Passage Start Marker

The solution: Schedule and diarize your weekly workouts just as you would any important work or social meeting. You wouldn’t skip a meeting with your boss because you were tied up with Facebook, right? Also, limit the amount of time you spend on social media each day to pre-specified times and periods. For example, set aside x minutes for social media during your lunch break and x for after work. And make sticking to these times non-negotiable.

2. Allowing social media to interfere with your bedtime

Are you guilty of taking one last peep at your social media channels right before falling to sleep? Which, let’s be honest, can often result in your bedtime being pushed back by as mush as an hour or two.

Remember that a lack of enough, good quality sleep can wreak havoc on both your body and mind. Not only will too little shut-eye lead to a decline in motivation to train, but it can also negatively impact on your immunity and make you susceptible to injury.

The solution: Avoid screen time in bed right before bedtime. As recommended in Point 1 above, rather set aside one or two blocks of time during the day for catching up on social media. And avoid the temptation of adding more blocks or exceeding pre-specified time frames. The social media world will survive without your input until tomorrow.

3. Allowing social media to inhibit your running performance

Tweeting on the run has become all the rage. A number of well-known social media celebs are treating(?) fans to blow-by-blow accounts, complete with action photos, of their annual goal races. It doesn’t, however, take a scientist to figure out that running while tweeting will result in a sub-optimal race performance. Or, in the words of Bart Yasso, Runner’s World’s much-loved Chief Running Officer: “If you’re tweeting while you run, you aren’t running fast enough”.

This is, of course, also not just limited to racing. If you continually keep interrupting key workouts for the sake of taking pictures and posting updates, you risk losing out on training benefits. Workouts like tempo runs are aimed at teaching you to keep up intensity over an extended period of time. And failing to do so will negatively impact on your training results.

The solution: There’s nothing wrong with snapping a few pics during a gentle recovery run. But save the pics and sharing for after your training when it comes to key workouts.

4. Trying to keep up with the Joneses

A constant stream of images depicting fast interval times and even faster new PBs can leave you feeling frustrated with the rate of your own progress. Which, in turn, may (falsely) lead you to believe that you need to push yourself harder and harder in order to achieve your goals faster. Don’t fall into this trap. Rest days are of vital importance and will benefit you so much more than trying to keep up with someone else’s running program.

In addition, as far as body image goes, a 2014 study found that increased time spent on Facebook correlated to poorer body image and a tendency to self-criticize.

The solution: Your body, race goals, training history, running journey and personal circumstances are unique and should be treated as such. Take the motivation that you need from social media, and let it end there. Set your own goals, follow your own program and celebrate your own victories and strengths. They’re just as uniquely awesome as you are.

Also remember that many tend to only share only the positive aspects of their lives and training journeys over social media. Even though it’s only normal that there are many negatives, struggles and disappointments as well. What you therefore see, is only a part of the story. So don’t get frustrated with your own training hurdles. Everybody has them.

Passage End Marker

▶ **Parts of the exercise**:
- A) Translate this sentence from the article on social media and running into Spanish: "Rest days are of vital importance and will benefit you so much more than trying to keep up with someone else’s running program."
- B) In the article on social media and running, what did the 2014 study find?
- C) Continue the article on social media and running from its last sentence.

Data supplied Start Marker

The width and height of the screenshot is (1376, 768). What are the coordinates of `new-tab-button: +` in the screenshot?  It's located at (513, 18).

Data supplied End Marker
Data supplied Start Marker

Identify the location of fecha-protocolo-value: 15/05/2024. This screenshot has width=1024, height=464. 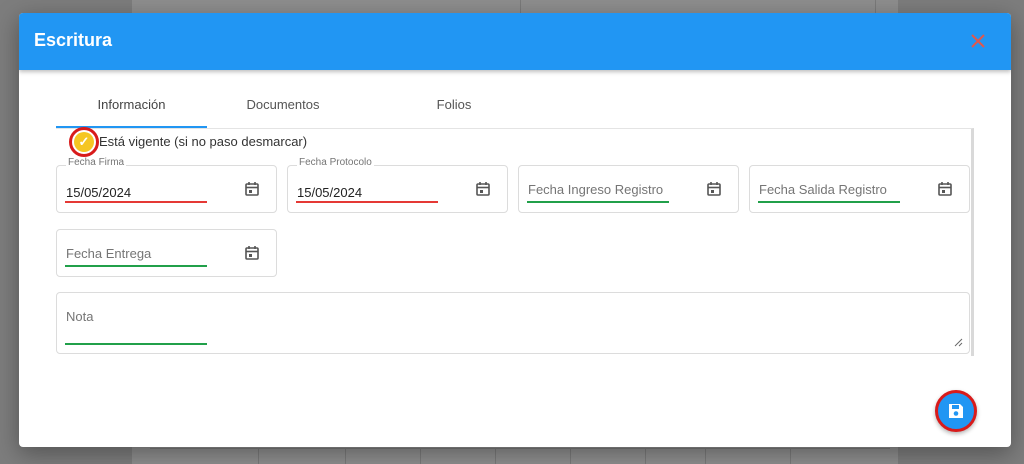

Data supplied End Marker
Data supplied Start Marker

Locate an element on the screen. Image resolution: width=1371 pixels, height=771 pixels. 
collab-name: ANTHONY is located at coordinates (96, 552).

Data supplied End Marker

▶ **Answers to the tasks**:
- A) Los días de descanso son de vital importancia y te beneficiarán mucho más que intentar seguir el ritmo del programa de carrera de otra persona.

- B) It found that increased time spent on Facebook correlated to poorer body image and a tendency to self-criticize.

- C)
5. Taking advice from every Tom, Dick and Harry

In this day and age it’s easier than ever for individuals to share their stories. Which is wonderful on the one hand, but carries a great risk on the other. Why? Because not everyone is a certified running coach or a qualified nutritionist. And while experience is a great teacher, what works for someone else may not necessarily work for you.

The solution: Be careful who you take advice from. Good advice is almost always backed by science, so dig before you implement. Your gut should also give you a good indication of the validity of someone’s advice. If your blogging idol’s “four weeks to a marathon PB”-plan sounds too good to be true, it probably is.

The Takeaway

So instead of becoming a slave to social media, take what’s good from it, and don’t let it control you. You and only you can decide how much time to devote to it. And only you can decide how big its (negative) impact will be on you. So take a step back and keep sight of the bigger picture. Let social media serve you, and enjoy the positive interaction it brings. But always remember what’s most important: The here and now. Your family. Being healthy. And being happy.

So prioritize your life  and time accordingly.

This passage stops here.